Chiariamolo da subito: l’importante è che USA e Iran trovino un accordo, non dove. L’alternativa è talmente drammatica da non volerla prendere in considerazione. Questa, almeno, è la minaccia contenuta nella lettera inviata a marzo da Trump alla Repubblica Islamica. In tale occasione il tycoon aveva dato due mesi di tempo a Teheran per giungere a un accordo.
A Muscat, capitale dell’Oman, sabato scorso (12 aprile) si è svolto il primo round negoziale “indiretto” tra le parti. Gli USA erano rappresentati dall’onnipresente inviato speciale Steve Witkoff (lo stesso incaricato di trattare con Putin). L’Iran, invece, dal Ministro degli Esteri Abbas Araghchi. Un colloquio durato ben 45 minuti, secondo quanto ha rivelato l’americana Axios. Tanto da far parlare a Washington di negoziati “diretti”, al contrario della controparte persiana.

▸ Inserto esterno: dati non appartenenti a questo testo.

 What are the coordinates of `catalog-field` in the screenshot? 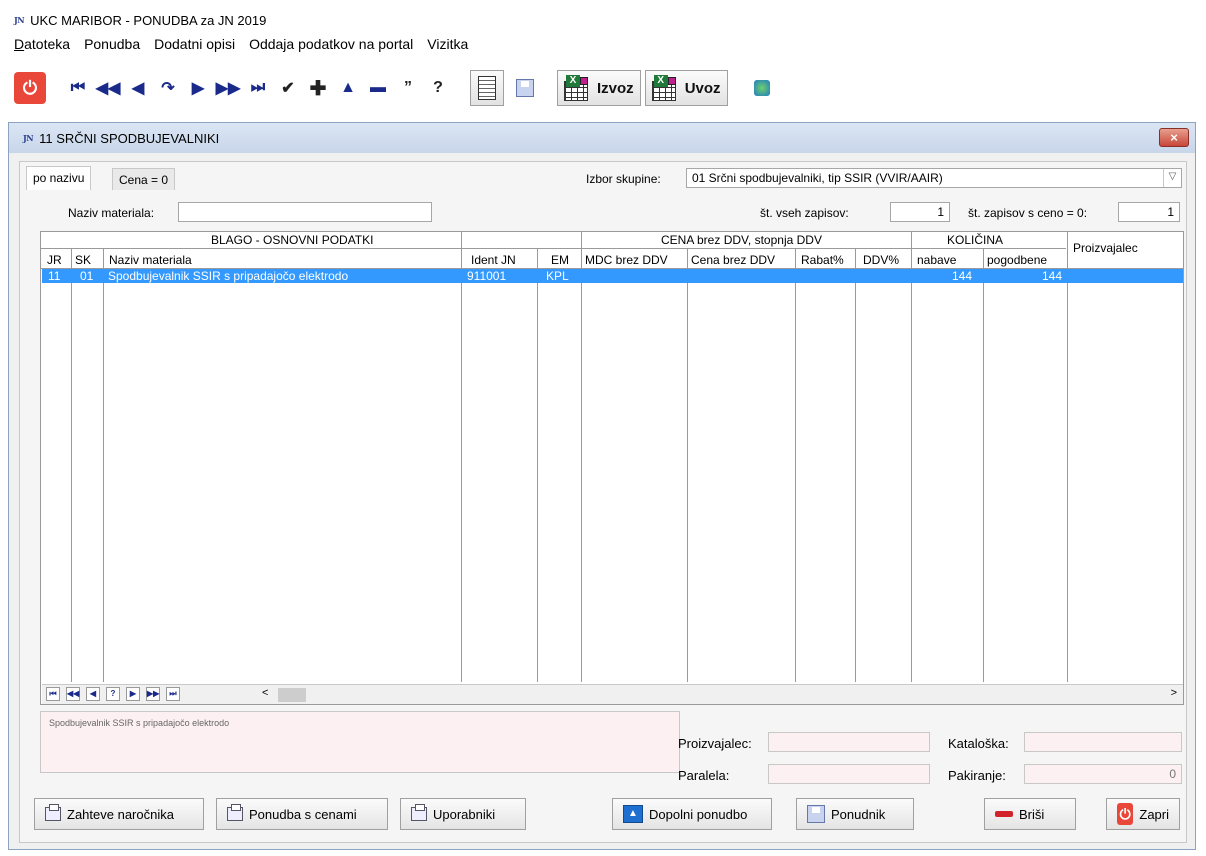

Sempre Axios aveva indicato in Roma la capitale in cui si sarebbero incontrati nuovamente i mediatori. L’appuntamento era per sabato prossimo, 19 aprile. Ipotesi confermata ufficialmente dall’Italia, attraverso il proprio Ministro degli Esteri, Antonio Tajani.
“Abbiamo ricevuto la richiesta da parte delle parti interessate, da parte dell’Oman che svolge il ruolo di mediatore e abbiamo dato una risposta positiva”, aveva fatto sapere il titolare della Farnesina dall’EXPO di Osaka.

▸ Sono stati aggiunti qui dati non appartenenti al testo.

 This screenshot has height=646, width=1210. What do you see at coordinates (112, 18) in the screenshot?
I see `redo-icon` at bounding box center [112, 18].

“Siamo pronti ad accogliere – aveva proseguito Tajani – come sempre, incontri che possono essere portatori di risultati positivi, in questo caso sulla questione nucleare. Roma si conferma capitale di pace e di mediazione. Non è la prima volta che ci sono incontri di questo tipo nel nostro Paese e noi siamo disposti a fare tutto ciò che serve e continueremo a sostenere tutti i negoziati che possono portare a un risolvere la questione del nucleare, ma anche a costruire la pace”.

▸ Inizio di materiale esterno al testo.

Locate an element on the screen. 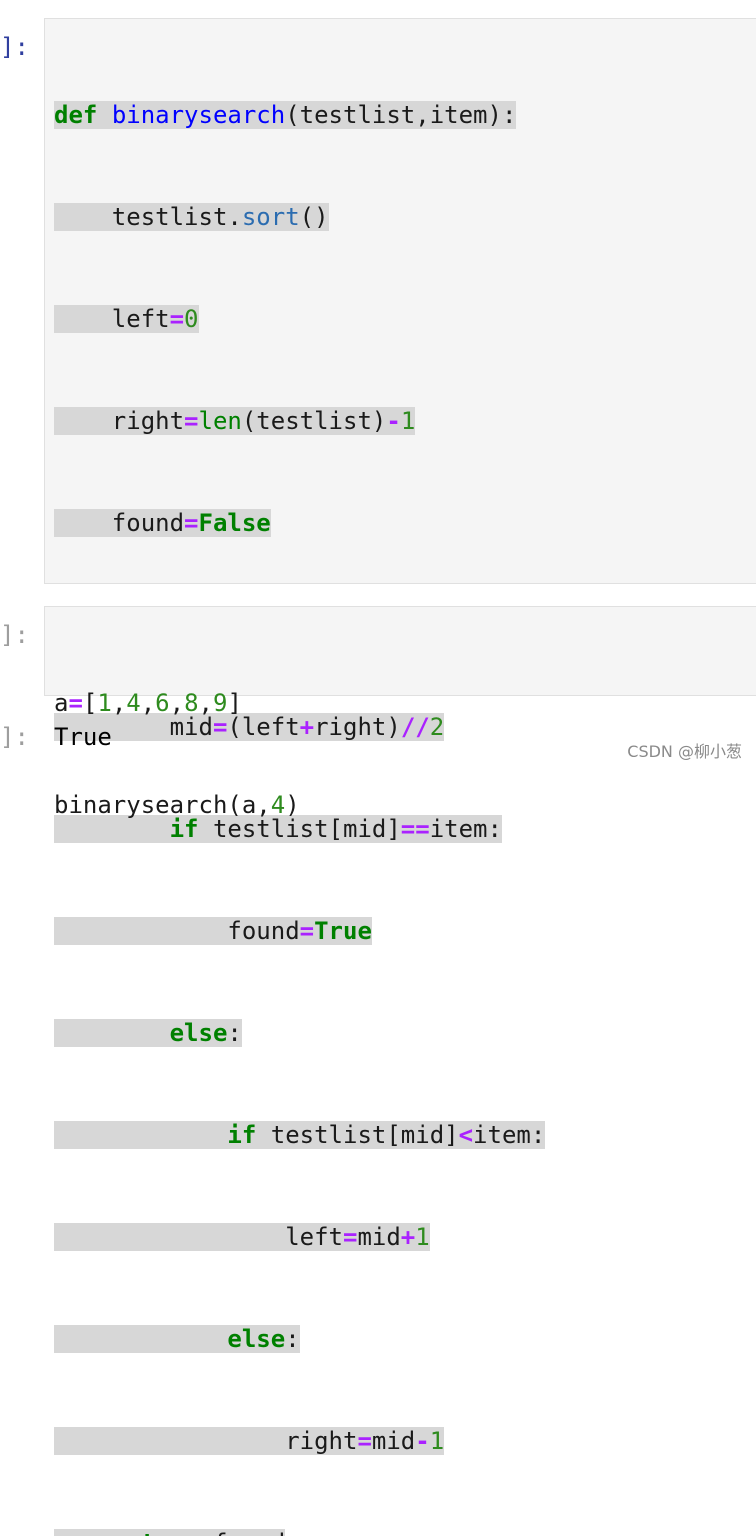  code-line: binarysearch(a,4) is located at coordinates (177, 805).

Lo stop è arrivato nella serata di ieri dall’agenzia stampa iraniana Irna, la quale ha riportato le dichiarazioni del Portavoce del Ministero degli Esteri, Esmaeil Baqaei. L’Iran avrebbe in sintesi preferito tenere il secondo round nuovamente a Muscat. Questo nonostante i rapporti con Roma non siano recisi, come dimostrato del resto dalla recente liberazione di Cecilia Sala. Ad ogni modo, anche se la scelta della capitale italiana avrebbe rappresentato un indubbio riconoscimento internazionale per il nostro Paese, ciò che veramente conta è che si riducano le distanze tra le parti.